(Aim) Edit everything from the start of the entries down to the line containing "pos(245,17)", changing "Instruction" to "Directive" and leaving all else unchanged.

(Some entries)
** start **
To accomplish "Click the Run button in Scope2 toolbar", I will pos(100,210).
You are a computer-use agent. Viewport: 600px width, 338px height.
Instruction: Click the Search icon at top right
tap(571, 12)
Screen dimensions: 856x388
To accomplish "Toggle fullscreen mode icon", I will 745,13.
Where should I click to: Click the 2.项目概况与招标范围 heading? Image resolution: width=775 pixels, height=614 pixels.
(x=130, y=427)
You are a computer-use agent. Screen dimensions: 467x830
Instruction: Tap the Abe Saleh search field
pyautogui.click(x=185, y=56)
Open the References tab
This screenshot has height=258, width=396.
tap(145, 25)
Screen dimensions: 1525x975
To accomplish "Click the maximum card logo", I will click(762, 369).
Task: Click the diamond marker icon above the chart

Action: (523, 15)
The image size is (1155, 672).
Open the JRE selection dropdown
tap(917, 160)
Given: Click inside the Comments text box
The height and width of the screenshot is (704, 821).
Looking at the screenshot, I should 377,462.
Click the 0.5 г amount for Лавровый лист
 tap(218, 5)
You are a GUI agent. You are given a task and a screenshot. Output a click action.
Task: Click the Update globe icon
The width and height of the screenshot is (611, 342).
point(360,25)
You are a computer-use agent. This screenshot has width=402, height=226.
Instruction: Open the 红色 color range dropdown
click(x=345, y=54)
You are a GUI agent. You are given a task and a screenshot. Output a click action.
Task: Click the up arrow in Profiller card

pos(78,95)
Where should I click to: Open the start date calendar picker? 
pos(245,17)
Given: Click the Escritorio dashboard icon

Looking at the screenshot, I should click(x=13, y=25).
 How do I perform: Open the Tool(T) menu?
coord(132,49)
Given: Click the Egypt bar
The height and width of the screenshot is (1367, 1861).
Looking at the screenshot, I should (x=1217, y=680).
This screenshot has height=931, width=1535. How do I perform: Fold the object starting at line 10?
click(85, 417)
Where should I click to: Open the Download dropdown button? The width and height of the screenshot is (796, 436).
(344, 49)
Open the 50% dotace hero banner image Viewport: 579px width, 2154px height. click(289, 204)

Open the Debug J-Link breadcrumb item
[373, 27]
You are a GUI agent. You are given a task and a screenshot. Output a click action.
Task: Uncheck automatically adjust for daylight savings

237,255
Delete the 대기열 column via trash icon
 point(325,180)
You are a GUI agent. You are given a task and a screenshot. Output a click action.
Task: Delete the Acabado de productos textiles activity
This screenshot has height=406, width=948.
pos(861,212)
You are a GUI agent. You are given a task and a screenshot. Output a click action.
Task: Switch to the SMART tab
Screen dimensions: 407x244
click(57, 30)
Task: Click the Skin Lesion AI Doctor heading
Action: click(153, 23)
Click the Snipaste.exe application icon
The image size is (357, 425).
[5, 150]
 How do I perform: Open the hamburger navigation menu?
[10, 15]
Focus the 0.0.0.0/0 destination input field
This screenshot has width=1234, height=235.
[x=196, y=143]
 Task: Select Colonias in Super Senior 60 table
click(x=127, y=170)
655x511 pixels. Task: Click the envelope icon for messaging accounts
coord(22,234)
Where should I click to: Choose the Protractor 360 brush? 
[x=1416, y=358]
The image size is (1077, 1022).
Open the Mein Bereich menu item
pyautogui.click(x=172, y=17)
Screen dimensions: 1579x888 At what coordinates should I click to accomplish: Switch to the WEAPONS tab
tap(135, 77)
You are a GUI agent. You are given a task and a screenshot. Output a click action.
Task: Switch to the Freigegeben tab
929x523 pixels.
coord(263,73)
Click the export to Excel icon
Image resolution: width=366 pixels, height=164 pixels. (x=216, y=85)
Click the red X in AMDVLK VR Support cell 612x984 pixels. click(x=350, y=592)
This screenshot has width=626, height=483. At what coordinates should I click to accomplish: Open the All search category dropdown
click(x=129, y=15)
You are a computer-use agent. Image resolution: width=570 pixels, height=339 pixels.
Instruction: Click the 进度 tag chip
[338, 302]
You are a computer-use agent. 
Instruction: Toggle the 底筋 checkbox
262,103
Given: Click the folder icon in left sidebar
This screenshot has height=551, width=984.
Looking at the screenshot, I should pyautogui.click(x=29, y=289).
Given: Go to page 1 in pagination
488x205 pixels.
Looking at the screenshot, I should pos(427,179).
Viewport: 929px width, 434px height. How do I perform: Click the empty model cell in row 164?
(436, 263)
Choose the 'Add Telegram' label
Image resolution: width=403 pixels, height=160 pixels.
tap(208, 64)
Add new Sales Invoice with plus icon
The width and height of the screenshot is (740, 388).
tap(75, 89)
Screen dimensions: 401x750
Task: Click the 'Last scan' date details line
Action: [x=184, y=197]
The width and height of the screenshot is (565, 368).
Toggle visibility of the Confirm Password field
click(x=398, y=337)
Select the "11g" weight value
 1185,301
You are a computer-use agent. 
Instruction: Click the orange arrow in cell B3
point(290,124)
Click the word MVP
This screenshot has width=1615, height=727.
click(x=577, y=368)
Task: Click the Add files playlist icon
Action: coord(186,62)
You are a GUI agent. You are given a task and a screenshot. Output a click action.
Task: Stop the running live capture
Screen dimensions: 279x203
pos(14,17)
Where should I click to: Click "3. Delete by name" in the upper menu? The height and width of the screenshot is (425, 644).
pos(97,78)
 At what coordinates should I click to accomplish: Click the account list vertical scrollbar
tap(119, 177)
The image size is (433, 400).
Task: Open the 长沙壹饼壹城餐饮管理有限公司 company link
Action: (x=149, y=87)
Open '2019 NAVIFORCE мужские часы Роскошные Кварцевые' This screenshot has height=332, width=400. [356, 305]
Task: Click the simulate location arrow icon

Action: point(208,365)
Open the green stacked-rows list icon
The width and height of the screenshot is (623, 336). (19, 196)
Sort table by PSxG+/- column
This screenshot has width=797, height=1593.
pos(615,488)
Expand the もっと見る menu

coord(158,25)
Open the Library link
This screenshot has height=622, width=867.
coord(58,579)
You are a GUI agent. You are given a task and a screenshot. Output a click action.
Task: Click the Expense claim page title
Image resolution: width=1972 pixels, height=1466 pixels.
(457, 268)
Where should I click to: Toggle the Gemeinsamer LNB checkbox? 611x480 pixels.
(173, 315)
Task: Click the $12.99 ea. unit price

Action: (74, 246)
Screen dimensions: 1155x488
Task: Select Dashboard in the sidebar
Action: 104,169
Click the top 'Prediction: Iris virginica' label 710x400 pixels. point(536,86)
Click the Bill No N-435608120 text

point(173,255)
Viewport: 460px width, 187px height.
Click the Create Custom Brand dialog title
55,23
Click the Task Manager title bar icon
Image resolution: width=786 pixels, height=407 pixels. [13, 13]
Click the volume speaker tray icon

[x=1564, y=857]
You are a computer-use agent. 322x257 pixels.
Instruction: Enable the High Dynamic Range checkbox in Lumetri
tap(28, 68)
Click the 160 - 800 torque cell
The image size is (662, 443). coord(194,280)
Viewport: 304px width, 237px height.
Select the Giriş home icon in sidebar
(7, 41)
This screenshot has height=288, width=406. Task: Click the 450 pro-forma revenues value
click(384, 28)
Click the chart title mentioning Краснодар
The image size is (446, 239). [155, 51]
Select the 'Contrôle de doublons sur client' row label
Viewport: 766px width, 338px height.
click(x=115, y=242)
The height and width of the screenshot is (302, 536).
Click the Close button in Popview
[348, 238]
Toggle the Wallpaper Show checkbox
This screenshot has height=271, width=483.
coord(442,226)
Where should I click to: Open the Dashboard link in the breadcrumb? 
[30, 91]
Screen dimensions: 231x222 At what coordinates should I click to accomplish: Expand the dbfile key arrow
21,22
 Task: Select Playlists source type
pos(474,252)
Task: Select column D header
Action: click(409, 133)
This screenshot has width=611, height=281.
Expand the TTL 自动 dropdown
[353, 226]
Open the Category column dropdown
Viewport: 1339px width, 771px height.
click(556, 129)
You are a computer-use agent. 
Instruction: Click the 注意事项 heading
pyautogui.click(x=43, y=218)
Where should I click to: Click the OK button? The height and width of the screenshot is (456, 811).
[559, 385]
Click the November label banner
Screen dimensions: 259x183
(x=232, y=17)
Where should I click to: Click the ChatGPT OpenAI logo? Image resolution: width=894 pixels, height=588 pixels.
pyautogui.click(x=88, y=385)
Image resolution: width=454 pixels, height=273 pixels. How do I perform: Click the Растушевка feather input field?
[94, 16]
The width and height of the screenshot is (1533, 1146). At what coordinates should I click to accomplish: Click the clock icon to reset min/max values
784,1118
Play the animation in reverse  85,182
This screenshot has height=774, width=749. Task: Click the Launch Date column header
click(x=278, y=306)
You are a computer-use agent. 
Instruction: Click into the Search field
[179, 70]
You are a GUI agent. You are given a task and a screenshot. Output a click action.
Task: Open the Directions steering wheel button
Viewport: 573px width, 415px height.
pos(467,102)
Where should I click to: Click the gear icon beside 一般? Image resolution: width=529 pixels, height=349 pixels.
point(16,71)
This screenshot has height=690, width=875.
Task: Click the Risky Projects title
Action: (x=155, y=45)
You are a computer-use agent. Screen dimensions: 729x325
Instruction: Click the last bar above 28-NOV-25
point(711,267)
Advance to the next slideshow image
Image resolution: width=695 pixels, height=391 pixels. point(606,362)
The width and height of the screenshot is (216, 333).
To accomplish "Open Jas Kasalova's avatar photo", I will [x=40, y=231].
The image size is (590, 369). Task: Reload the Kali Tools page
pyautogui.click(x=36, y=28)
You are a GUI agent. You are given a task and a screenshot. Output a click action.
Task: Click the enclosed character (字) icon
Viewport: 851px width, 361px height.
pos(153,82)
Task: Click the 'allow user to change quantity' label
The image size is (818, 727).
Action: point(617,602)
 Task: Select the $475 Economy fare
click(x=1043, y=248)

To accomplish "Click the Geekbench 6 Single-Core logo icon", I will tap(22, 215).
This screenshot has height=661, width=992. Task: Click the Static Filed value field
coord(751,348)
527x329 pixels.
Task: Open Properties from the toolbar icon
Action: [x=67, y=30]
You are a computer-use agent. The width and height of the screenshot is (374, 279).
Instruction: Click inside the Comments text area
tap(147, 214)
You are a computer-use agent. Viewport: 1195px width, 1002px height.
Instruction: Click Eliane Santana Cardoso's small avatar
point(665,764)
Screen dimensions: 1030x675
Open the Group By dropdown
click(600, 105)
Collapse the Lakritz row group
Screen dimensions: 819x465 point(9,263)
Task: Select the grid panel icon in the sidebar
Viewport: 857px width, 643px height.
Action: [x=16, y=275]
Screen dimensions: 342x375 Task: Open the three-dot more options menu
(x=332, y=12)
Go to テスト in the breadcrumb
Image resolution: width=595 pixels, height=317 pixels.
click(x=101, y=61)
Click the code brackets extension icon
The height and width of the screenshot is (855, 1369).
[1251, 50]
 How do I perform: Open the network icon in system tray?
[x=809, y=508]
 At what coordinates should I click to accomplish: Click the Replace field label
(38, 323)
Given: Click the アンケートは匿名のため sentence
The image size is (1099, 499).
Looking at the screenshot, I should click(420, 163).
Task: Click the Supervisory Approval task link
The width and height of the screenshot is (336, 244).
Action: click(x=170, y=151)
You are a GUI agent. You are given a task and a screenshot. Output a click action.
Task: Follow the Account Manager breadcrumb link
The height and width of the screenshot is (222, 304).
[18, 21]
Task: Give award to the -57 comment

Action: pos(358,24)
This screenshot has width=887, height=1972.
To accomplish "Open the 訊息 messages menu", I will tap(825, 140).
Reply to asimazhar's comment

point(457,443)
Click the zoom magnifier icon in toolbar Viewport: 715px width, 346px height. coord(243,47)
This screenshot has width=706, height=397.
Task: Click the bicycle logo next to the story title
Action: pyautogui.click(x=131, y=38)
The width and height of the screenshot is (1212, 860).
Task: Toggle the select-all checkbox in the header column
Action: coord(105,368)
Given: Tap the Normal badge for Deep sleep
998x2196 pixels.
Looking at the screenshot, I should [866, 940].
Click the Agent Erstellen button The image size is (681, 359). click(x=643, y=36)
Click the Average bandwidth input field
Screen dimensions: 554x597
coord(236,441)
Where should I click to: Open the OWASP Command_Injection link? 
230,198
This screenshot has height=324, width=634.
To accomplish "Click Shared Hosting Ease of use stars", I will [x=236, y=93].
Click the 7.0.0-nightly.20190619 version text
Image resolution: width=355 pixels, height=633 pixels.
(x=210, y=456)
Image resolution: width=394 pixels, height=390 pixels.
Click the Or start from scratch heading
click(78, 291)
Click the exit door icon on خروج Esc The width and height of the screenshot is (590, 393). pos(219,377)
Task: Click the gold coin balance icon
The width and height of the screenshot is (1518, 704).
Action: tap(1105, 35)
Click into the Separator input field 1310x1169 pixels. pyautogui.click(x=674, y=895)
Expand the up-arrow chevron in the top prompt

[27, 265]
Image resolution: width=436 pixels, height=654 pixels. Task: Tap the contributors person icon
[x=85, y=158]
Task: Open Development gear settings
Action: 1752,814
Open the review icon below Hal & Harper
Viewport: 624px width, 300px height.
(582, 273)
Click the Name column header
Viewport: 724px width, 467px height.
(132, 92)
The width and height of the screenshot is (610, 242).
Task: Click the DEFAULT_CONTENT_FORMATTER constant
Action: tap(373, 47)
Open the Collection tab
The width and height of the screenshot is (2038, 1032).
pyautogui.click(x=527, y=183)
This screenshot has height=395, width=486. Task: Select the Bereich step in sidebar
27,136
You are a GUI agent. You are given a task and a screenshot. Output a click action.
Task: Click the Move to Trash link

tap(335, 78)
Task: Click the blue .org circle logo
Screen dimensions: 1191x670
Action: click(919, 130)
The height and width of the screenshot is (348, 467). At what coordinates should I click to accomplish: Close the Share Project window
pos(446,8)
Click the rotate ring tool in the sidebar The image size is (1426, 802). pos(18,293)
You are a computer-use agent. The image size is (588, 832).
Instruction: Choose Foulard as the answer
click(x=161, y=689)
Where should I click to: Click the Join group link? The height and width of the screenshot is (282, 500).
** end **
(Solved problem)
To accomplish "Click the Run button in Scope2 toolbar", I will pos(100,210).
You are a computer-use agent. Viewport: 600px width, 338px height.
Directive: Click the Search icon at top right
tap(571, 12)
Screen dimensions: 856x388
To accomplish "Toggle fullscreen mode icon", I will 745,13.
Where should I click to: Click the 2.项目概况与招标范围 heading? Image resolution: width=775 pixels, height=614 pixels.
(x=130, y=427)
You are a computer-use agent. Screen dimensions: 467x830
Directive: Tap the Abe Saleh search field
pyautogui.click(x=185, y=56)
Open the References tab
This screenshot has height=258, width=396.
tap(145, 25)
Screen dimensions: 1525x975
To accomplish "Click the maximum card logo", I will click(762, 369).
Task: Click the diamond marker icon above the chart

Action: (523, 15)
The image size is (1155, 672).
Open the JRE selection dropdown
tap(917, 160)
Given: Click inside the Comments text box
The height and width of the screenshot is (704, 821).
Looking at the screenshot, I should 377,462.
Click the 0.5 г amount for Лавровый лист
 tap(218, 5)
You are a GUI agent. You are given a task and a screenshot. Output a click action.
Task: Click the Update globe icon
The width and height of the screenshot is (611, 342).
point(360,25)
You are a computer-use agent. This screenshot has width=402, height=226.
Directive: Open the 红色 color range dropdown
click(x=345, y=54)
You are a GUI agent. You are given a task and a screenshot. Output a click action.
Task: Click the up arrow in Profiller card

pos(78,95)
Where should I click to: Open the start date calendar picker? 
pos(245,17)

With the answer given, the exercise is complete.